Indiana University has again been chosen by the National Science Foundation’s GENI project to lead applied research for faster and cheaper computer networks. Four new grants totaling $2.3 million further advance the state’s national stature in operating and researching high-speed computer networks.
“These grants again affirm the state’s investment to create more high tech network jobs in Indiana,” said Brad Wheeler, IU vice president for information technology and chief information officer. “IU’s Global Research and Education Network Operations Center (GlobalNOC) continues to demonstrate that Hoosiers are world class in efficiently operating today’s networks and pioneering tomorrow’s. There is a natural blending of insight and expertise when IU partners on leading edge research and rapidly applies it for state, national, and international needs.”
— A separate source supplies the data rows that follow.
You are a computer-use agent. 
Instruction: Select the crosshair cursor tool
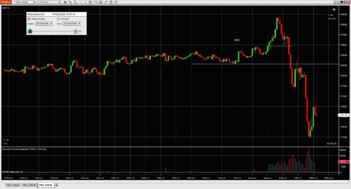[85, 2]
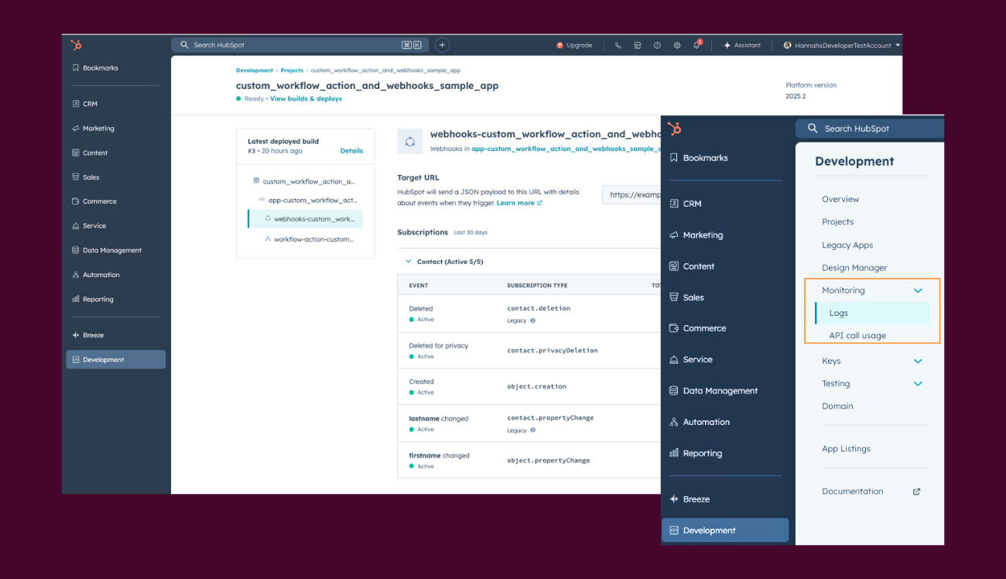Click the plus create icon beside search

pyautogui.click(x=442, y=45)
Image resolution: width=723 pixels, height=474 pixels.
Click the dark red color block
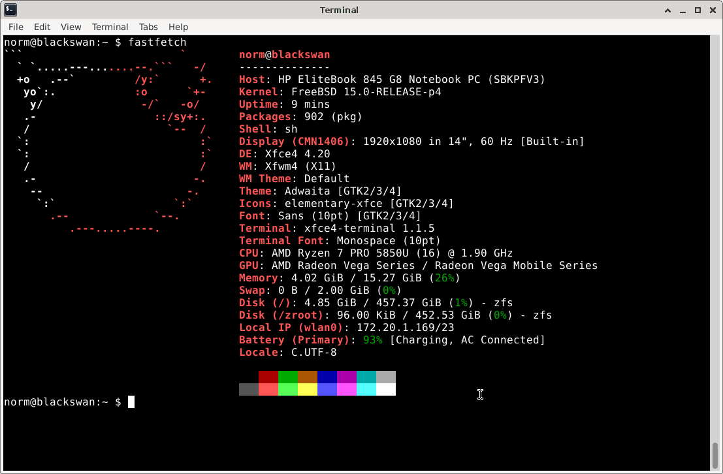pyautogui.click(x=268, y=377)
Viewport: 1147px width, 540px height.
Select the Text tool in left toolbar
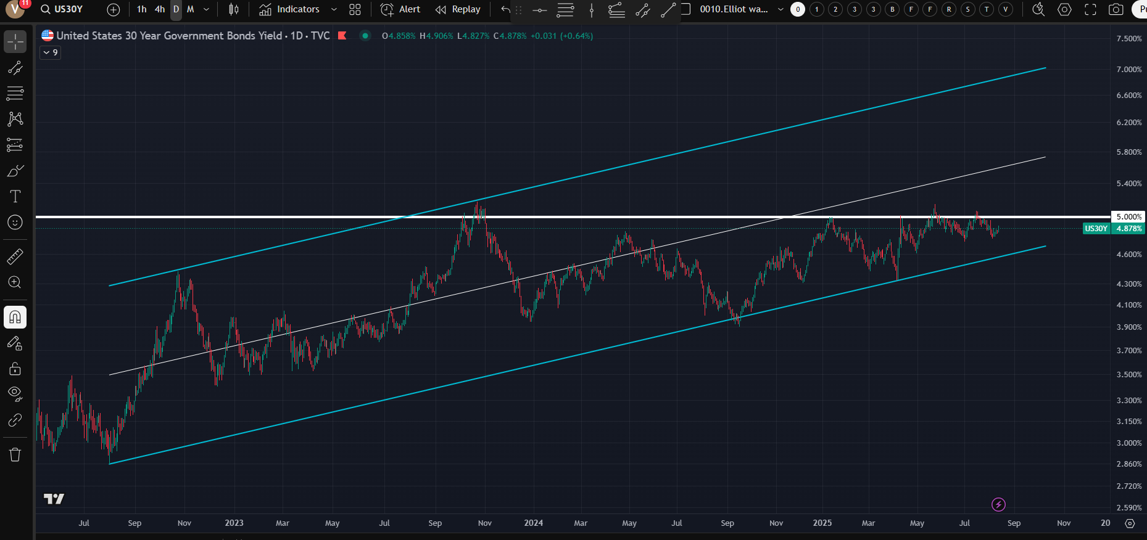[x=15, y=197]
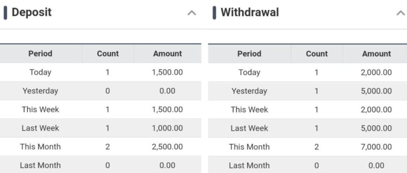Select the Withdrawal This Week row label

(249, 110)
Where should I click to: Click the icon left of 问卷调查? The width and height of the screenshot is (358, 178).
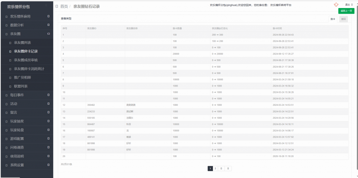coord(6,148)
The NSF’s Global Environment for Network Innovations (GENI) project awarded the grants in support of the university’s efforts to build, test, and support innovative computer networks. This is the third round of funding in which IU has been selected for the highly competitive GENI program.
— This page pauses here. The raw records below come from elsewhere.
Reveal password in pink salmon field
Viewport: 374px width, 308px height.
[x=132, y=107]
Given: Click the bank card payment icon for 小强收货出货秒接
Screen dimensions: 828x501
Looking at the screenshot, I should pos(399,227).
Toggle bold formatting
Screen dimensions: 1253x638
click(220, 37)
“The state’s public-private partnership for networks continues to be an ongoing story of ‘brain gain’ for Indiana as operations and grants allow us to retain and attract a pool of top talent in computer networking,” said Dave Jent, associate vice president of networks at IU. “It is this expertise in and commitment to networking that allows us to attract millions of federal grant dollars to Indiana, creating jobs and building better networks to support quality education and economic development.”
This summer, IU hosted its second Summer of Networking internship program, where 13 highly talented students worked side-by-side with IU’s most advanced network engineers and security specialists. The NSF recently awarded IU $270,595 to expand the internship program.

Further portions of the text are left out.